AIM OF THE EXERCISE
Each entry must appear in the answer exactly as given.

:: TASK INPUT

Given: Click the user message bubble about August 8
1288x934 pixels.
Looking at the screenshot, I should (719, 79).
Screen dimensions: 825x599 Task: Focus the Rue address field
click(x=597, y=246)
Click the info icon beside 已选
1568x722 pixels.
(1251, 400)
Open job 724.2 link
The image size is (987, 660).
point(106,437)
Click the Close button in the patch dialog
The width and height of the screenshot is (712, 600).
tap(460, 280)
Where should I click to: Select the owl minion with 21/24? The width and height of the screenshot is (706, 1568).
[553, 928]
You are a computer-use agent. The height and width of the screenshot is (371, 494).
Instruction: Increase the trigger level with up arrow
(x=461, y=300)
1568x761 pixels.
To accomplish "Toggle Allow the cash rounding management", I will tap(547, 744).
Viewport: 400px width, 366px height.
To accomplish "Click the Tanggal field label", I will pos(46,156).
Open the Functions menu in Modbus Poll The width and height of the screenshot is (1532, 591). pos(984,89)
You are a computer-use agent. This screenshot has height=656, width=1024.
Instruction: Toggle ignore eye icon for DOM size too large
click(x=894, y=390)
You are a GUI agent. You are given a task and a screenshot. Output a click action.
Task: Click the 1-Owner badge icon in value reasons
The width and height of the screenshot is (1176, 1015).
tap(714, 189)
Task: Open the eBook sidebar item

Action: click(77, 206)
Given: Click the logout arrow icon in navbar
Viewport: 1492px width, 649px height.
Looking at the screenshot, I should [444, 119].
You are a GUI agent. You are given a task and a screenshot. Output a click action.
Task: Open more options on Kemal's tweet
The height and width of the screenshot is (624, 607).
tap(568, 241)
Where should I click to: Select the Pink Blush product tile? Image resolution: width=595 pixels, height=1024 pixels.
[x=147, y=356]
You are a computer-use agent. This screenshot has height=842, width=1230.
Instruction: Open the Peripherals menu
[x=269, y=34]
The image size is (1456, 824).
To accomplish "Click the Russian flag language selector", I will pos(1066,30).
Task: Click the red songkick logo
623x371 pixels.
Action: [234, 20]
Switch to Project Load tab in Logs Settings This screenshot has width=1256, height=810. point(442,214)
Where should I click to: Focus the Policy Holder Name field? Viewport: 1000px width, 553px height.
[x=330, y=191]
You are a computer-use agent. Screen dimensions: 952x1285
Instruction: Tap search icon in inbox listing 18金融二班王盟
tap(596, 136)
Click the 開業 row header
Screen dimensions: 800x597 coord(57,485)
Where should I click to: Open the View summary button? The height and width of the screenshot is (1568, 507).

::::

RESPONSE TO THE TASK
Given: Click the user message bubble about August 8
1288x934 pixels.
Looking at the screenshot, I should (719, 79).
Screen dimensions: 825x599 Task: Focus the Rue address field
click(x=597, y=246)
Click the info icon beside 已选
1568x722 pixels.
(1251, 400)
Open job 724.2 link
The image size is (987, 660).
point(106,437)
Click the Close button in the patch dialog
The width and height of the screenshot is (712, 600).
tap(460, 280)
Where should I click to: Select the owl minion with 21/24? The width and height of the screenshot is (706, 1568).
[553, 928]
You are a computer-use agent. The height and width of the screenshot is (371, 494).
Instruction: Increase the trigger level with up arrow
(x=461, y=300)
1568x761 pixels.
To accomplish "Toggle Allow the cash rounding management", I will tap(547, 744).
Viewport: 400px width, 366px height.
To accomplish "Click the Tanggal field label", I will pos(46,156).
Open the Functions menu in Modbus Poll The width and height of the screenshot is (1532, 591). pos(984,89)
You are a computer-use agent. This screenshot has height=656, width=1024.
Instruction: Toggle ignore eye icon for DOM size too large
click(x=894, y=390)
You are a GUI agent. You are given a task and a screenshot. Output a click action.
Task: Click the 1-Owner badge icon in value reasons
The width and height of the screenshot is (1176, 1015).
tap(714, 189)
Task: Open the eBook sidebar item

Action: click(77, 206)
Given: Click the logout arrow icon in navbar
Viewport: 1492px width, 649px height.
Looking at the screenshot, I should [444, 119].
You are a GUI agent. You are given a task and a screenshot. Output a click action.
Task: Open more options on Kemal's tweet
The height and width of the screenshot is (624, 607).
tap(568, 241)
Where should I click to: Select the Pink Blush product tile? Image resolution: width=595 pixels, height=1024 pixels.
[x=147, y=356]
You are a computer-use agent. This screenshot has height=842, width=1230.
Instruction: Open the Peripherals menu
[x=269, y=34]
The image size is (1456, 824).
To accomplish "Click the Russian flag language selector", I will pos(1066,30).
Task: Click the red songkick logo
623x371 pixels.
Action: [234, 20]
Switch to Project Load tab in Logs Settings This screenshot has width=1256, height=810. point(442,214)
Where should I click to: Focus the Policy Holder Name field? Viewport: 1000px width, 553px height.
[x=330, y=191]
You are a computer-use agent. Screen dimensions: 952x1285
Instruction: Tap search icon in inbox listing 18金融二班王盟
tap(596, 136)
Click the 開業 row header
Screen dimensions: 800x597 coord(57,485)
Where should I click to: Open the View summary button? The height and width of the screenshot is (1568, 507).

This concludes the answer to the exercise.